EXERCISE OBJECTIVE | Transcribe each entry below exactly. Pictures do not go in the copy.

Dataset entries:
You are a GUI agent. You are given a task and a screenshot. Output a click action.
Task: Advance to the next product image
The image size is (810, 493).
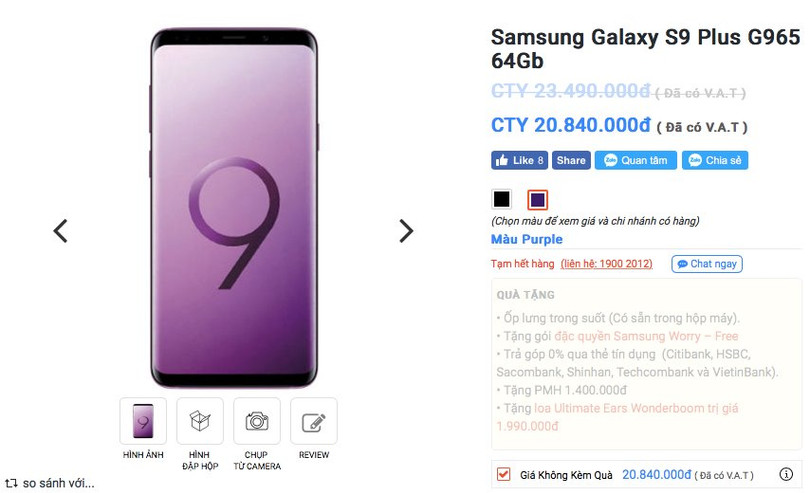(405, 231)
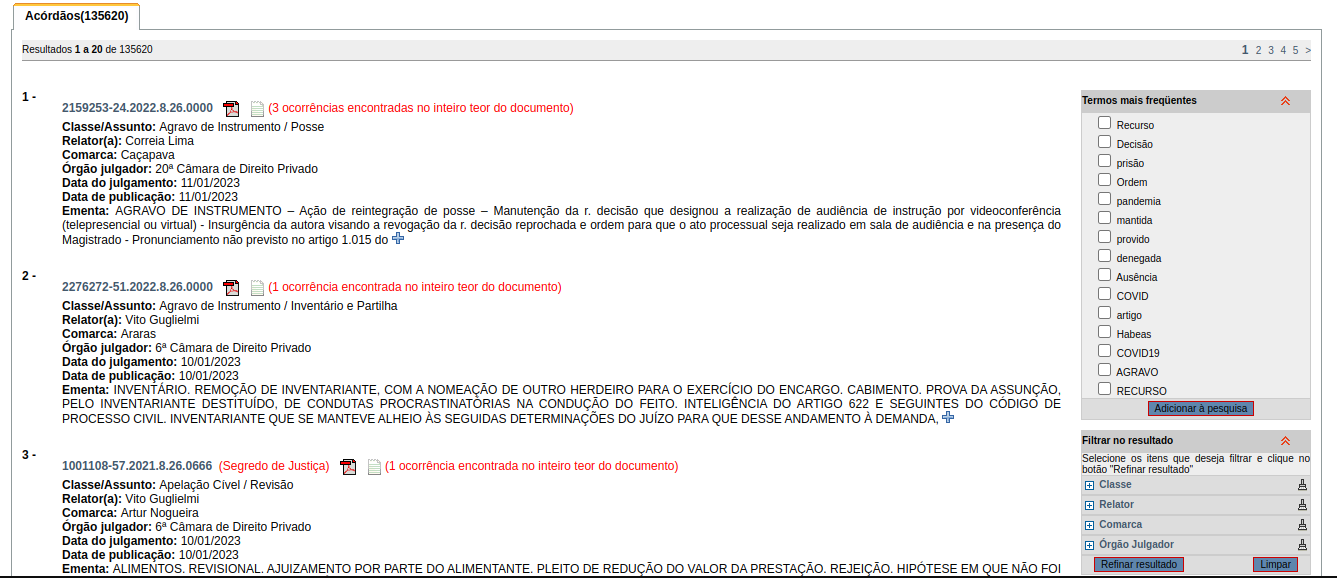Enable the Habeas term checkbox
Screen dimensions: 1337x578
click(1104, 332)
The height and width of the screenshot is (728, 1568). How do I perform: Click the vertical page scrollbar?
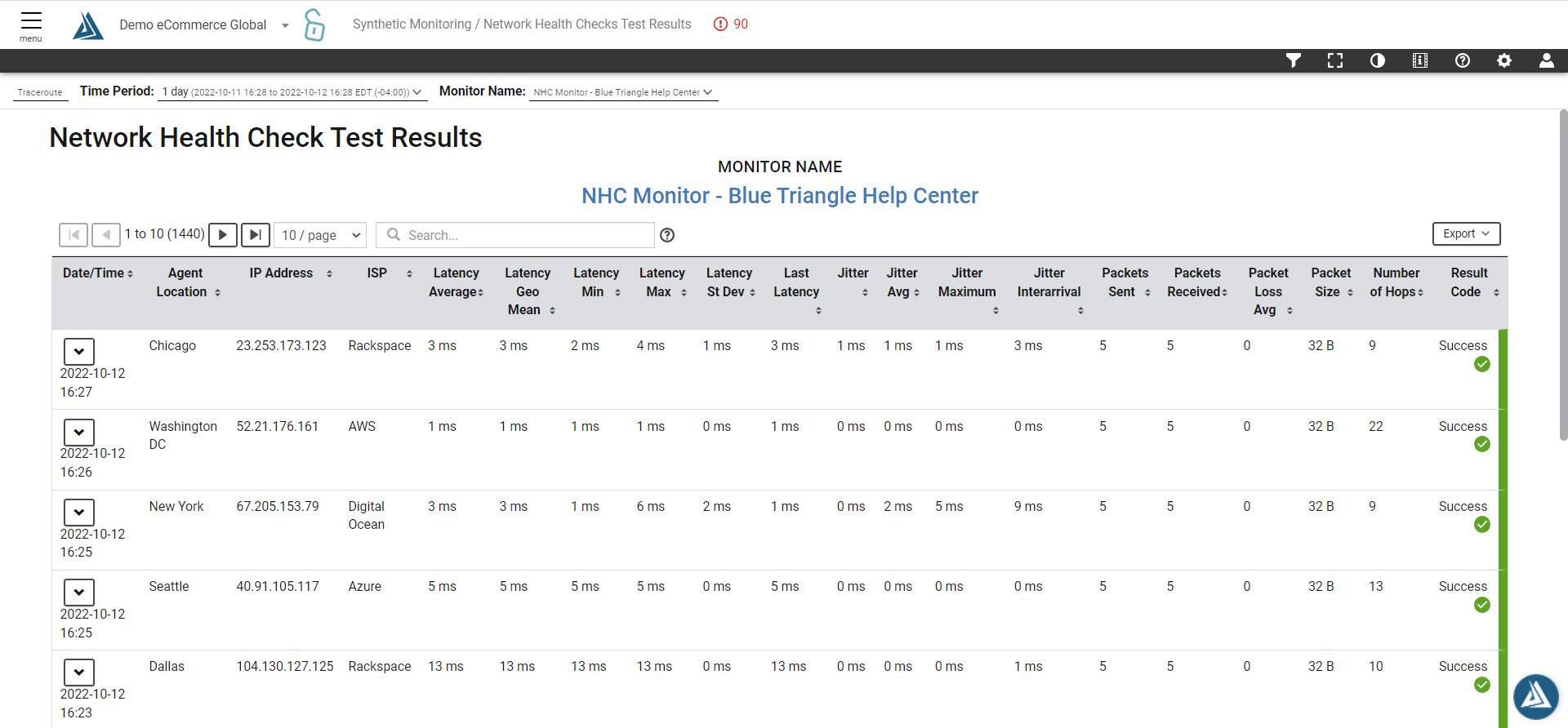coord(1563,277)
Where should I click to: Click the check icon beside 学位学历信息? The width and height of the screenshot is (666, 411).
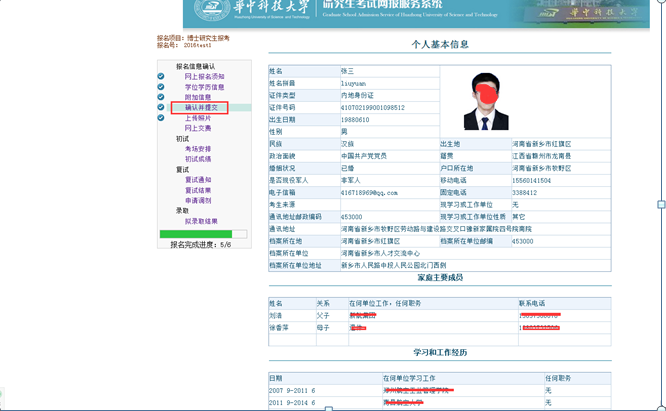coord(161,87)
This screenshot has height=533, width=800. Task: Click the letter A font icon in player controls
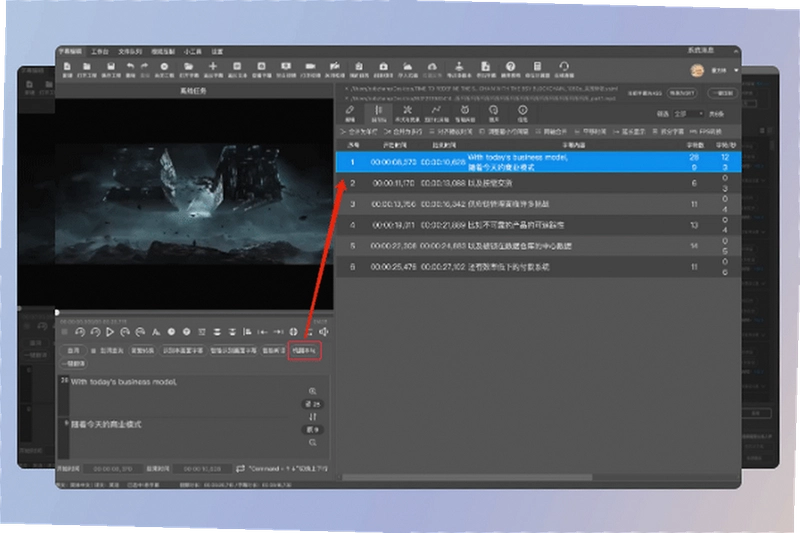pyautogui.click(x=156, y=332)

ANSWER FOR THIS EXERCISE |
You are a GUI agent. You are given a task and a screenshot. Output a click action.
Task: Advance to the next product image
The image size is (810, 493).
(405, 231)
Enable the Habeas term checkbox
Screen dimensions: 1337x578
click(1104, 332)
The height and width of the screenshot is (728, 1568). How do I perform: Click the vertical page scrollbar?
coord(1563,277)
Where should I click to: Click the check icon beside 学位学历信息? The width and height of the screenshot is (666, 411).
coord(161,87)
This screenshot has height=533, width=800. Task: Click the letter A font icon in player controls
pyautogui.click(x=156, y=332)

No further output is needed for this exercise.